Sentencia 2003-01225 de abril 19 de 2012

CONSEJO DE ESTADO 

SALA DE LO CONTENCIOSO ADMINISTRATIVO

SECCIÓN SEGUNDA - SUBSECCIÓN “A”

Rad.: 70001-23-31-000-2003-01225-02 (1779-08)

Consejero Ponente:

Dr. Gustavo Eduardo Gómez Aranguren

Actor: Josefina Arias Geney

Demandado: Departamento de Sucre

Apelación sentencia - Autoridades departamentales

Bogotá, D.C., diecinueve de abril de dos mil doce.

EXTRACTOS: «II. Consideraciones

1. Problema jurídico.

El problema jurídico por resolver, consiste en establecer si a la actora, quien se desempeñó como empleada del sector educativo del departamento de Sucre desde diciembre 9 de 1983, le asiste el derecho a que se le reconozca y pague la prima semestral consagrada en la Ordenanza 8 de noviembre de 1985 y la prima de antigüedad establecida en el Decreto 402 de noviembre 2 de 1998.

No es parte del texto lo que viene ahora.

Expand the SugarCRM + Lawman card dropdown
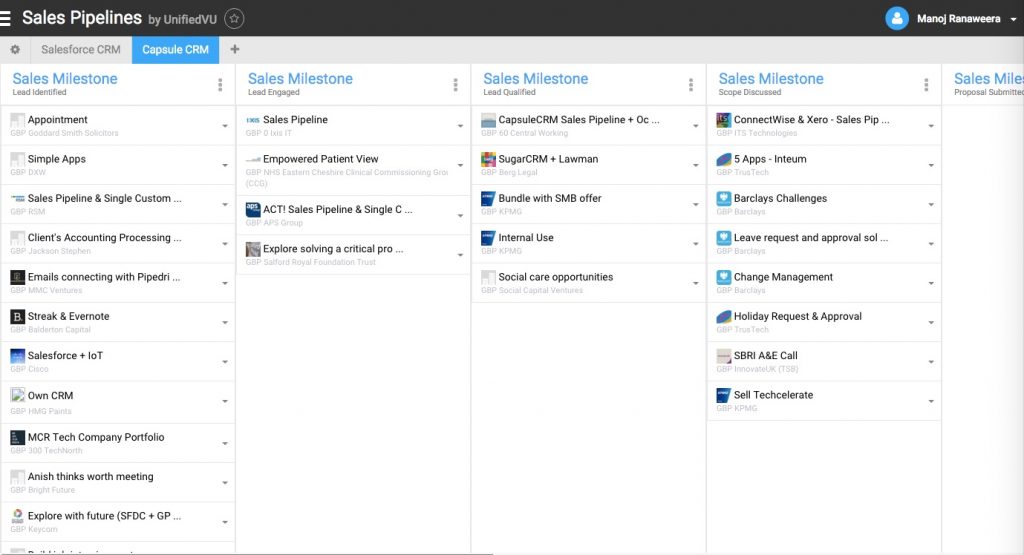Screen dimensions: 1024x555 click(696, 165)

Para lo cual en primer término debe determinar la Sala si son constitutivas de salario; una vez precisado tal concepto, establecer si la asamblea departamental y el gobernador del departamento de Sucre eran competentes para crearlas, y en caso negativo, sí al desbordar la asamblea y el departamento de Sucre sus competencias, procedía la inaplicación de los actos en los que se sustenta el derecho económico reclamado por la señora Rosalba Luz Cuello de Carriazo, o si por el contrario, tales primas constituyen derechos adquiridos y como tal deben ser respetados.

Se pretende la nulidad del acto administrativo que negó a la actora las primas semestral y de antigüedad reclamadas, para lo cual debe en primer término determinar la Sala si son constitutivas de salario; una vez precisado tal concepto, establecer si la asamblea departamental y el gobernador del departamento de Sucre eran competentes para crearlas, y en caso negativo, sí al desbordar la asamblea y el departamento de Sucre sus competencias, procedía la inaplicación de los actos en los que se sustenta el derecho económico reclamado por la señora Josefina Arias Geney, o si por el contrario, tales primas constituyen derechos adquiridos y como tal deben ser respetados.

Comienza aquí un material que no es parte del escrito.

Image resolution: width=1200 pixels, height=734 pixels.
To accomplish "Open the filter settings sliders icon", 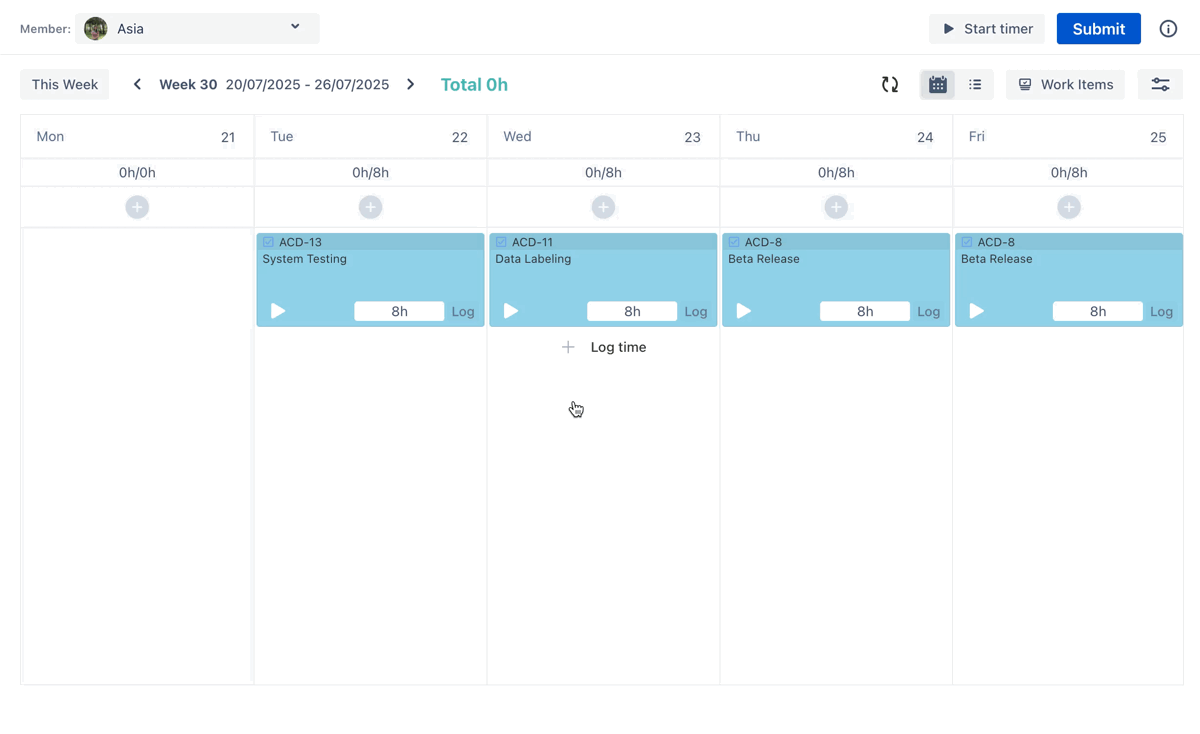I will pyautogui.click(x=1160, y=85).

2. Naturaleza de la prima de antigüedad y la prima semestral.

Tanto la prima de servicio y/o semestral, como la de antigüedad, son consideradas por el legislador y la doctrina como incrementos a los que se hace merecedor el empleado por su permanencia en el servicio. Normativamente están consagradas en los artículos 42 y 49 del Decreto 1042 de 1978, como factor salarial, por lo cual no es equivocado concluir que su naturaleza es salarial(1) en el entendido de que forman parte integral del salario, definido por la ley laboral colombiana como la retribución al trabajador por su servicio, por ello, todo pago recibido del empleador que además de tener un propósito retributivo constituya un ingreso personal del trabajador y sea habitual, tiene naturaleza salarial.

El artículo 58 del Decreto 1042 de 1978, señala que la prima de servicios se liquida anualmente, equivale a 15 días de remuneración y es pagadera los primeros 15 días del mes de julio de cada año. Por su parte el incremento por antigüedad que consagra el artículo 49 del referido Decreto 1042 de 1978, beneficia también a todos los trabajadores al servicio de la administración, pero su porcentaje depende del tiempo laborado, en la medida en que la norma señala el período por el cual se hace merecedor y el porcentaje a pagar en dicho término, que varía según la permanencia en la entidad. Estos dos conceptos constituyen factor salarial en cuanto los perciben los trabajadores al servicio del Estado de manera habitual.

3. Órganos competentes para fijar el régimen salarial de los servidores públicos.

La Constitución Política de 1886, en el artículo 76, determinó que el Congreso de la República creaba todos los empleos y fijaba las escalas de remuneración de las distintas categorías así como el régimen de prestaciones sociales, mandato que se ratificó con la expedición del acto legislativo 1 de 1968.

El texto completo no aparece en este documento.